• Vol. 10
  • Chapter 07

Art History

This is the kind of painting I would go out of my way to avoid in a museum, without bothering to read the explanatory blurb pinned at its side. I can just hear my high school art history teacher highlight its symbolism and classic religious motifs. Madonna and Child. Golden hair and pale skin to designate innocence. Rainbows as messages from God. Maybe something about fertile agricultural fields representing fecundity. Wasn’t there something ominous about black birds? Darkly sexual in some way. I think we learned that in art history, but perhaps I am just remembering my best friend, Mona, whispering her snide remarks.

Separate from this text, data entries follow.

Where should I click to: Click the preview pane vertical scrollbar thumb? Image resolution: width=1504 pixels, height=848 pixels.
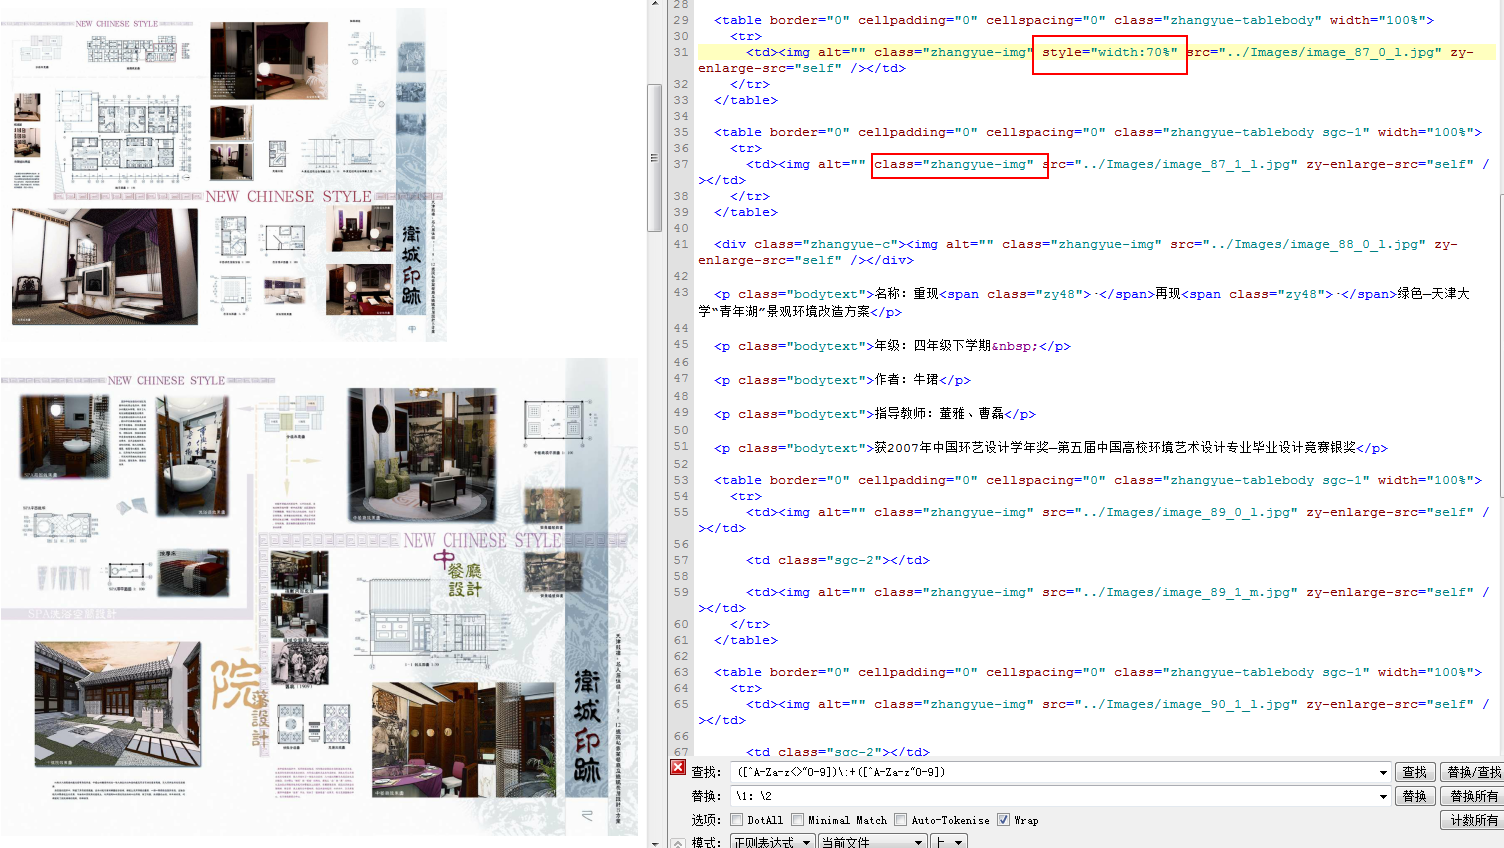(655, 157)
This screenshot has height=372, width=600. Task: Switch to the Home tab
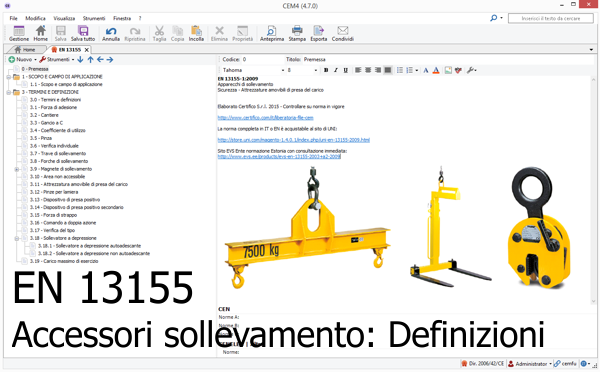click(25, 50)
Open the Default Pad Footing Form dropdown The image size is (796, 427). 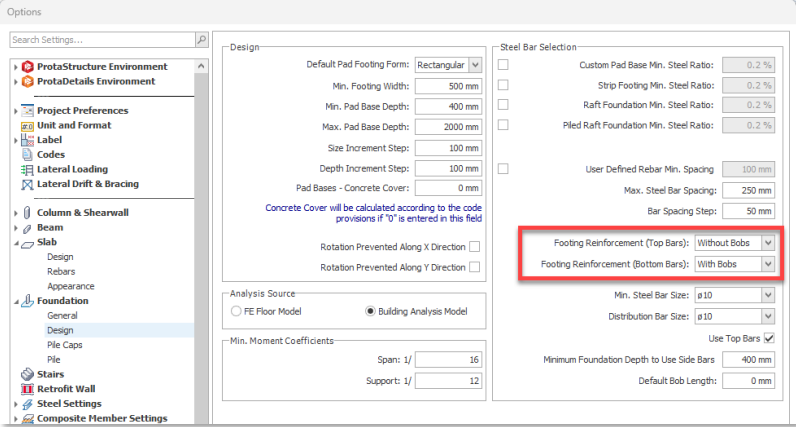click(x=473, y=65)
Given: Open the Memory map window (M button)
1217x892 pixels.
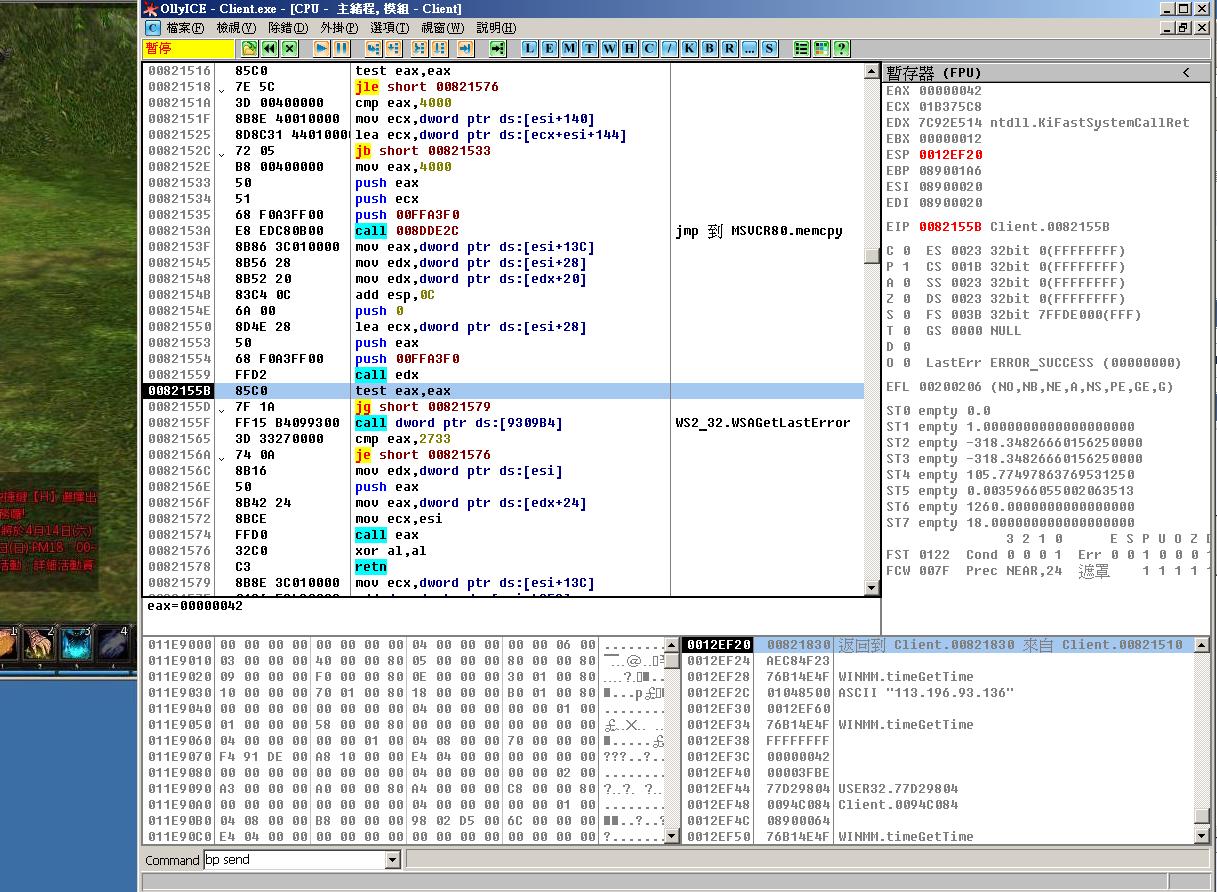Looking at the screenshot, I should coord(569,48).

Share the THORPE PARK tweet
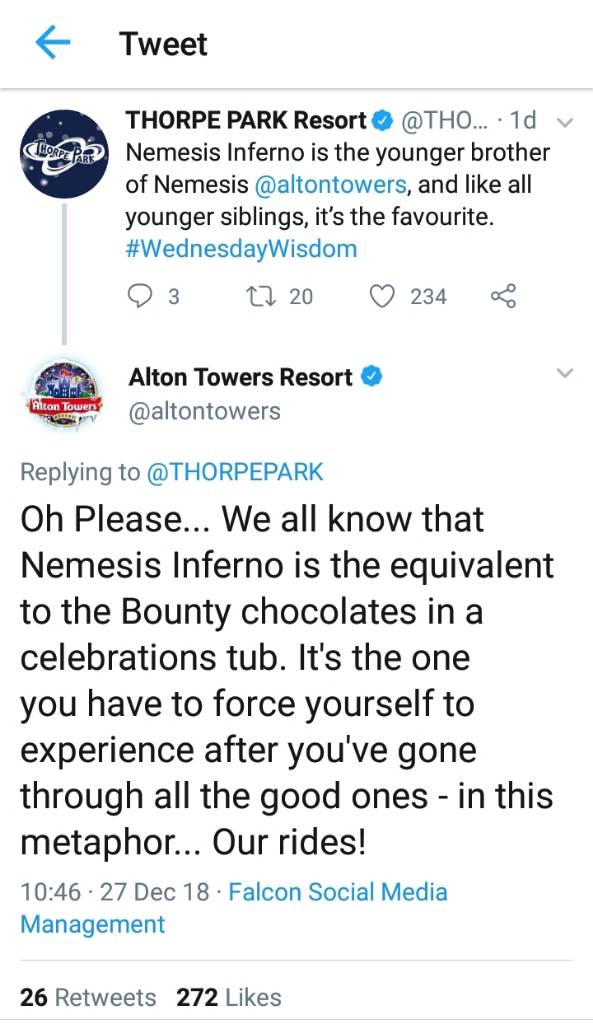[x=504, y=296]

The skirts of our uniform were in the same sky blue shade as that worn by the younger girl, only we rolled the waistband over so many times, the hem barely skimmed the edges of the trendy boxer shorts we wore underneath. Mona famously wrote algebraic equations on the inside of her skirt, surreptitiously flipping it over to remind herself during maths exams. She did better at Art History, despite the snide remarks, writing her final essay about an Henri Rousseau painting that also featured a travelling musician at rest, The Sleeping Gypsy. A lion stands above the figure, possibly poised to devour her, or perhaps just nuzzling curiously.

I imagine the lion at the edge of this painting. The two girls are Mona and myself and we’d probably fight over who got to be the redhead. But there we are, in the Californian fields at the edge of our suburb, whispering our secrets or sharing our homework notes. That lion is crouching just out of view, and it’s not for another 15 years before it pounces and tears our friendship into bloody scraps.